Task item
Find every line in the records below that holds the word "certificate" and copy it.

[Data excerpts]
-*-

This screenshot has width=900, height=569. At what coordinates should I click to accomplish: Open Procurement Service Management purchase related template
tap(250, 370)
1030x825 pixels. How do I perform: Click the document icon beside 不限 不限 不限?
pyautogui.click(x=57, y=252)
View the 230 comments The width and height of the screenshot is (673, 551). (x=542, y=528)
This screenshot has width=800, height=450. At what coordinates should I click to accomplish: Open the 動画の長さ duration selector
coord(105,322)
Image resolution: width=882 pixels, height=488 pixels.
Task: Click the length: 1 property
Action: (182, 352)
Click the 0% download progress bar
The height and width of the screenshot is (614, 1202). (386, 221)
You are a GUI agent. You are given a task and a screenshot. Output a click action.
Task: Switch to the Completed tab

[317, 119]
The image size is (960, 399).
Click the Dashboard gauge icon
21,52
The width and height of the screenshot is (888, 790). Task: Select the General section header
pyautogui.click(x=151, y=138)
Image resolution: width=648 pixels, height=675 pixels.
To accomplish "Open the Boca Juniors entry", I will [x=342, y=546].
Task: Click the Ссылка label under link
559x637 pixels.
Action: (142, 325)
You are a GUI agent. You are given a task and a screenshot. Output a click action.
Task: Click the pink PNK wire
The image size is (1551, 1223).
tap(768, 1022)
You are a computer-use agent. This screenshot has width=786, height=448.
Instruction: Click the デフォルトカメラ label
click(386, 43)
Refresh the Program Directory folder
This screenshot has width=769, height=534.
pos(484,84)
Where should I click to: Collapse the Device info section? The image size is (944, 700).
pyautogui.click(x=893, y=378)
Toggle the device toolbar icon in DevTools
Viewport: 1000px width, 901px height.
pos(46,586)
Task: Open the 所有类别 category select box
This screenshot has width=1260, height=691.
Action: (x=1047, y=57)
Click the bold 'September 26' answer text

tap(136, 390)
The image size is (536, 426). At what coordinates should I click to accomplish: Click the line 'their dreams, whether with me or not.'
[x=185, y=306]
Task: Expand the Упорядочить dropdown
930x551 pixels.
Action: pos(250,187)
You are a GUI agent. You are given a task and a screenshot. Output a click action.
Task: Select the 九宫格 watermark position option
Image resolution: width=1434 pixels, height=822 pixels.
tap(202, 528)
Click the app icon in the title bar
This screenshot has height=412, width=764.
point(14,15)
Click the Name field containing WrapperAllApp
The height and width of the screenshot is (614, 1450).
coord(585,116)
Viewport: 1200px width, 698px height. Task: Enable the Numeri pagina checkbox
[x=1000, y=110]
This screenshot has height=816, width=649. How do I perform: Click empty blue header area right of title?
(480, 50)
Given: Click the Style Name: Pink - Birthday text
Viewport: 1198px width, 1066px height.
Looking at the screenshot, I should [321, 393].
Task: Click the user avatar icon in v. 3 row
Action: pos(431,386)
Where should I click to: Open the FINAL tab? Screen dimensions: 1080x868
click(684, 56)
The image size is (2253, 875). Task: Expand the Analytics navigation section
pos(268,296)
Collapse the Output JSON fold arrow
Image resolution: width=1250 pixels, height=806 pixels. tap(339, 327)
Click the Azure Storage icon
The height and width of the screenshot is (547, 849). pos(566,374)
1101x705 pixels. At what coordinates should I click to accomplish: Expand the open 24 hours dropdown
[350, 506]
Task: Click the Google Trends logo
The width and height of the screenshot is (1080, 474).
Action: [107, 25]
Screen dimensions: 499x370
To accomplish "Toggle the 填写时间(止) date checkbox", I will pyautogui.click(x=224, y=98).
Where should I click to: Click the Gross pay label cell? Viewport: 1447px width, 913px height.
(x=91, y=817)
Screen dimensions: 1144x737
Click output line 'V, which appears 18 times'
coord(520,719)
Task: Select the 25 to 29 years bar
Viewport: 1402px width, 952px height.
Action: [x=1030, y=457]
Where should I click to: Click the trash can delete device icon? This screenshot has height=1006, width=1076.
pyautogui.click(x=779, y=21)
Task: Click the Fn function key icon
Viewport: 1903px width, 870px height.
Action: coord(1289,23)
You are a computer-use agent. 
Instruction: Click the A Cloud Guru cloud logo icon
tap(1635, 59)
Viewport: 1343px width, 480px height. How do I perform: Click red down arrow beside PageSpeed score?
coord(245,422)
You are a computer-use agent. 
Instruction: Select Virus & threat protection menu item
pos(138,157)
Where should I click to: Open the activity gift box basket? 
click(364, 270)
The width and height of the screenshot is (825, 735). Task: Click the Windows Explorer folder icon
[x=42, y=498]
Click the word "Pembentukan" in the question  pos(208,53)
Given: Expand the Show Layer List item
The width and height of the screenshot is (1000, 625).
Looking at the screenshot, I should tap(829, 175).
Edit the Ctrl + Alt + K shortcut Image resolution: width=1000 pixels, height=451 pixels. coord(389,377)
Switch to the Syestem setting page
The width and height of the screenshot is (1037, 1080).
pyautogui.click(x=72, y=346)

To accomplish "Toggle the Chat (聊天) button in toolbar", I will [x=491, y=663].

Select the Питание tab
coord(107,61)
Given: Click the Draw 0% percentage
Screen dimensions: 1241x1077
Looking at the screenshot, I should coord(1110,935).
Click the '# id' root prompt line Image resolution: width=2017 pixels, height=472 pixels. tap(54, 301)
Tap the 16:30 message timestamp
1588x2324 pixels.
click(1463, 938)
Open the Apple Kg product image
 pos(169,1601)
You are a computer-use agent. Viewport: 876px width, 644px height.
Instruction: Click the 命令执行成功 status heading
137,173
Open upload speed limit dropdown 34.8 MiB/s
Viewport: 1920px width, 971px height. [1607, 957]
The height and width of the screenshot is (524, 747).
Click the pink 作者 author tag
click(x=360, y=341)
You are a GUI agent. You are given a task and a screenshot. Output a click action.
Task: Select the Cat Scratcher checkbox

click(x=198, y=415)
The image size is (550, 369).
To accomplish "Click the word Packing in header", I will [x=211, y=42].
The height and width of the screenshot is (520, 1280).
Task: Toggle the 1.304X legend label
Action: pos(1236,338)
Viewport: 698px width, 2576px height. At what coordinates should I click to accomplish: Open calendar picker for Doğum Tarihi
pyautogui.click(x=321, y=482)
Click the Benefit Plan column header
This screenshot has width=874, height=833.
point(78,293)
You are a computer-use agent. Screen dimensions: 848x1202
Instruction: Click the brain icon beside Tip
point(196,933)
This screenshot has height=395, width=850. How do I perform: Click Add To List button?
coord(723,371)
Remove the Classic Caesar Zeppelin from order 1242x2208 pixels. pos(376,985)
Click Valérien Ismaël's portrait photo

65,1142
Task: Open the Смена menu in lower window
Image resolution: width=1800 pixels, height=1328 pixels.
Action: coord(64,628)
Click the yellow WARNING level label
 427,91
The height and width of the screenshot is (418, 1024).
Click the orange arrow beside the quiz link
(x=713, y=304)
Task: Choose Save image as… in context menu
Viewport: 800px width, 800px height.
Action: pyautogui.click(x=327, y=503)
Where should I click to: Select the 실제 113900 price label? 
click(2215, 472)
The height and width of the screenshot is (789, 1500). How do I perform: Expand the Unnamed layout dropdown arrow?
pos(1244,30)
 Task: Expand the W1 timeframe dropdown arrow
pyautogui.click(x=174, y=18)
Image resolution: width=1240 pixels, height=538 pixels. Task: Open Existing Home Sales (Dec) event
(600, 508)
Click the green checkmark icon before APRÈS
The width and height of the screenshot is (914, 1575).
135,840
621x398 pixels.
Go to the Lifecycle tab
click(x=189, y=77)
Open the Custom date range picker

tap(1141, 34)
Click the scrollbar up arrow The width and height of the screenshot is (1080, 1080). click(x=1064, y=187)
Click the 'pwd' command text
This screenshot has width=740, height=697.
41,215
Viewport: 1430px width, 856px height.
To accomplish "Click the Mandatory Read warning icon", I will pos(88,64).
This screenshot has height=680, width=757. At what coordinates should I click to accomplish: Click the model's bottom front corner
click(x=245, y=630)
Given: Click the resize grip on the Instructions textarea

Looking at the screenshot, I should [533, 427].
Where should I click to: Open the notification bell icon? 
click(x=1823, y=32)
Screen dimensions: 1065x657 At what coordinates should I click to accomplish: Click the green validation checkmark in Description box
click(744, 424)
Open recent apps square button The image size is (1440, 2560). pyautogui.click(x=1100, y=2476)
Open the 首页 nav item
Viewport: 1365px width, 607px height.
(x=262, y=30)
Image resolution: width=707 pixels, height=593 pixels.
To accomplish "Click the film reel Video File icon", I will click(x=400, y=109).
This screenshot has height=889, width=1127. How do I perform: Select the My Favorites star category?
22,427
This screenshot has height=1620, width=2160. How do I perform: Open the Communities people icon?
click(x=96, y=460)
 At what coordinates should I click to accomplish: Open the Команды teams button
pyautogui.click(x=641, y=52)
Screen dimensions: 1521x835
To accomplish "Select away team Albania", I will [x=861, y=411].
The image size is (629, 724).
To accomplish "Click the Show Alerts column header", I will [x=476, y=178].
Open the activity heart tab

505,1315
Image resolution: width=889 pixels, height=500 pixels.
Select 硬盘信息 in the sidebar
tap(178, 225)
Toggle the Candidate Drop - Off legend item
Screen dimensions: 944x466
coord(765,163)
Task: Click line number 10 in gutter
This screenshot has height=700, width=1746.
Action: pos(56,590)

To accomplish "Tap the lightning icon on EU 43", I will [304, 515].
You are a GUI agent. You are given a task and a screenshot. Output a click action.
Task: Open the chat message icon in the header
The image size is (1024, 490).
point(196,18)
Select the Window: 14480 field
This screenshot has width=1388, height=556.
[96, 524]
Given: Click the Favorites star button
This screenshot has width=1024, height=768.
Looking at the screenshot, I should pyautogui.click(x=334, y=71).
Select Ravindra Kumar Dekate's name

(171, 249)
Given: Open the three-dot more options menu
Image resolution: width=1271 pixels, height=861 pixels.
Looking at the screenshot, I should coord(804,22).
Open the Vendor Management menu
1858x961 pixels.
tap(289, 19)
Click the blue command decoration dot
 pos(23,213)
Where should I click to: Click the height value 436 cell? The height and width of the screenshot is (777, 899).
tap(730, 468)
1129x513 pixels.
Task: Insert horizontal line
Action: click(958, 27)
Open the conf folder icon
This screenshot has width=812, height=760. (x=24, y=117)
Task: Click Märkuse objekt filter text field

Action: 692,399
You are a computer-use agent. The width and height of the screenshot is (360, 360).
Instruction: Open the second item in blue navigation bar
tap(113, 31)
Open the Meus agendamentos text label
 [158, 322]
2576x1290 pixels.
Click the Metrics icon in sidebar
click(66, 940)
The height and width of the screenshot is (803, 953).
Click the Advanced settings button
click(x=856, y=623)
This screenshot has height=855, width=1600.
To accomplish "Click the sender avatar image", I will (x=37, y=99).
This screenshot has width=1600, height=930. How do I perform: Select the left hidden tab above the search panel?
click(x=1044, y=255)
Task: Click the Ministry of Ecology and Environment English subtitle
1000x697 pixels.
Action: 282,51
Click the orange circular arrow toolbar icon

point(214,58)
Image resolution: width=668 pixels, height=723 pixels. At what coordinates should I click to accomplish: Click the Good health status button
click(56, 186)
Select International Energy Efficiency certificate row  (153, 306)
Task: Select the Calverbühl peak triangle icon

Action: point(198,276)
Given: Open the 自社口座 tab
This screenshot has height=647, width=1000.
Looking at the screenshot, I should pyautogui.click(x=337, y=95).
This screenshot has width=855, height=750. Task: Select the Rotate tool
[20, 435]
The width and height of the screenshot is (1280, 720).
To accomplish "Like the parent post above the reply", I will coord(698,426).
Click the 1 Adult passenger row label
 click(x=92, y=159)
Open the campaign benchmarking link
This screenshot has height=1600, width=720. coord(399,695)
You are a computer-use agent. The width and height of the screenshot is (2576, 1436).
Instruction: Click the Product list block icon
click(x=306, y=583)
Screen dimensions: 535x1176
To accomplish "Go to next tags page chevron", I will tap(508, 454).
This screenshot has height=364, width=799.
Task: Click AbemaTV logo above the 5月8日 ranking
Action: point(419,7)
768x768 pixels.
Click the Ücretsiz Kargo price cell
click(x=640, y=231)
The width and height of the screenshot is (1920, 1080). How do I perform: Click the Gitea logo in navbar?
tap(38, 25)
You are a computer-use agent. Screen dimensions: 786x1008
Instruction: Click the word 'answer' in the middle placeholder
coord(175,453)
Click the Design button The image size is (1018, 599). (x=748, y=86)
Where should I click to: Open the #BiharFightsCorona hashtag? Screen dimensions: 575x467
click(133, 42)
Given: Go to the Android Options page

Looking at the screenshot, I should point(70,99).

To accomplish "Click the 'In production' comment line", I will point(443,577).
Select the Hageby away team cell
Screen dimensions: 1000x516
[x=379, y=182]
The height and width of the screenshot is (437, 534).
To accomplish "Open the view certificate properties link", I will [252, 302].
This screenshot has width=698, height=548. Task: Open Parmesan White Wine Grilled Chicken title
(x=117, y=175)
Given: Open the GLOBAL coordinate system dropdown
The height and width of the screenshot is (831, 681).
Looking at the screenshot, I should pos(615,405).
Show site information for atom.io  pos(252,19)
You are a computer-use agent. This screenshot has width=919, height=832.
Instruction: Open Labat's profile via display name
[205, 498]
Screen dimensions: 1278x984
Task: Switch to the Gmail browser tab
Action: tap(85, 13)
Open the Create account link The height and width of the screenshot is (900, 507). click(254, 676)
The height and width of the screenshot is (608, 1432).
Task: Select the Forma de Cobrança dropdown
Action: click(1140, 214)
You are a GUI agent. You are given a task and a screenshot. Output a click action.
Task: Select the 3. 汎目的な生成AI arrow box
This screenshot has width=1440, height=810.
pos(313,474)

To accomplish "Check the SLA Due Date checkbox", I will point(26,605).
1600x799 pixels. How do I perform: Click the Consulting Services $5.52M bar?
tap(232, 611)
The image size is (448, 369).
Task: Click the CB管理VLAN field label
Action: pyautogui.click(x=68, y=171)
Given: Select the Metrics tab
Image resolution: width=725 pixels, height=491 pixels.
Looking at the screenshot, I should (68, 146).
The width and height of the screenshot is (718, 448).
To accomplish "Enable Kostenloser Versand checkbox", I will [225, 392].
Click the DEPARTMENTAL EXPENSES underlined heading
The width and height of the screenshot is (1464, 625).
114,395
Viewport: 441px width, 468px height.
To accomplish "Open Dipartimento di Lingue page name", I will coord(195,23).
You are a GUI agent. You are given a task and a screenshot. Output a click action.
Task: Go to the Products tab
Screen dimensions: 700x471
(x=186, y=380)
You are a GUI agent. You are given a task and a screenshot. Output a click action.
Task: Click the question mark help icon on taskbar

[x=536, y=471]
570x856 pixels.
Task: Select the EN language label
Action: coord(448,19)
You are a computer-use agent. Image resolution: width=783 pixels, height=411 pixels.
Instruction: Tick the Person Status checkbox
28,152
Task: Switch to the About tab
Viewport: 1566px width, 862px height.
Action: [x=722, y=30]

-*-

Result
Select International Energy Efficiency certificate row  (153, 306)
To accomplish "Open the view certificate properties link", I will [252, 302].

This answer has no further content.